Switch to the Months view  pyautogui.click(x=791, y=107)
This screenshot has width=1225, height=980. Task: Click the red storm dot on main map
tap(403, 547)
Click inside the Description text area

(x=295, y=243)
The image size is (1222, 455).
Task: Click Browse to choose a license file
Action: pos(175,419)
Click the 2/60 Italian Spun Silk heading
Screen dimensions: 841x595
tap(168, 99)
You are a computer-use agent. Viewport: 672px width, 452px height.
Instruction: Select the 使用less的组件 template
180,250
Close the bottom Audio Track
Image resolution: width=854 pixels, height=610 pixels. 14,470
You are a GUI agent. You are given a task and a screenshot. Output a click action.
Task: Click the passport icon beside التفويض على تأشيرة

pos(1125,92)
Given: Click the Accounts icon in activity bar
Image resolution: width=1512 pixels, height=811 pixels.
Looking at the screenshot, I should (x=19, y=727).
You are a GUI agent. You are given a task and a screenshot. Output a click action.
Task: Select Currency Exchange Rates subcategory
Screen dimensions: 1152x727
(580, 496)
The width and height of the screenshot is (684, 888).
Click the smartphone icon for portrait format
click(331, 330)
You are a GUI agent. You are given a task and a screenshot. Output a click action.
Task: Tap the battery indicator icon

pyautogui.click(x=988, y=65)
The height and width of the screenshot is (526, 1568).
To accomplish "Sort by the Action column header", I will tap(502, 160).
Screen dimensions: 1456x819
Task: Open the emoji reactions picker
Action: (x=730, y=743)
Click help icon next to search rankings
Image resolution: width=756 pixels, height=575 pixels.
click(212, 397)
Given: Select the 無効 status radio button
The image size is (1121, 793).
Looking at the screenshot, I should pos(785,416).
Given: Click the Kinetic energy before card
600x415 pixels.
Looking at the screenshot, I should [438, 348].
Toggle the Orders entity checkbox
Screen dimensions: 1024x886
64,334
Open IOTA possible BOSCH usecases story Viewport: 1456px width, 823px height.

------------------------

**What the exercise asks**
What you give back must match the material exactly, beginning with its first line and ending with the line holding "Click help icon next to search rankings".

**Answer for this exercise**
Switch to the Months view  pyautogui.click(x=791, y=107)
This screenshot has width=1225, height=980. Task: Click the red storm dot on main map
tap(403, 547)
Click inside the Description text area

(x=295, y=243)
The image size is (1222, 455).
Task: Click Browse to choose a license file
Action: pos(175,419)
Click the 2/60 Italian Spun Silk heading
Screen dimensions: 841x595
tap(168, 99)
You are a computer-use agent. Viewport: 672px width, 452px height.
Instruction: Select the 使用less的组件 template
180,250
Close the bottom Audio Track
Image resolution: width=854 pixels, height=610 pixels. 14,470
You are a GUI agent. You are given a task and a screenshot. Output a click action.
Task: Click the passport icon beside التفويض على تأشيرة

pos(1125,92)
Given: Click the Accounts icon in activity bar
Image resolution: width=1512 pixels, height=811 pixels.
Looking at the screenshot, I should (x=19, y=727).
You are a GUI agent. You are given a task and a screenshot. Output a click action.
Task: Select Currency Exchange Rates subcategory
Screen dimensions: 1152x727
(580, 496)
The width and height of the screenshot is (684, 888).
Click the smartphone icon for portrait format
click(331, 330)
You are a GUI agent. You are given a task and a screenshot. Output a click action.
Task: Tap the battery indicator icon

pyautogui.click(x=988, y=65)
The height and width of the screenshot is (526, 1568).
To accomplish "Sort by the Action column header", I will tap(502, 160).
Screen dimensions: 1456x819
Task: Open the emoji reactions picker
Action: (x=730, y=743)
Click help icon next to search rankings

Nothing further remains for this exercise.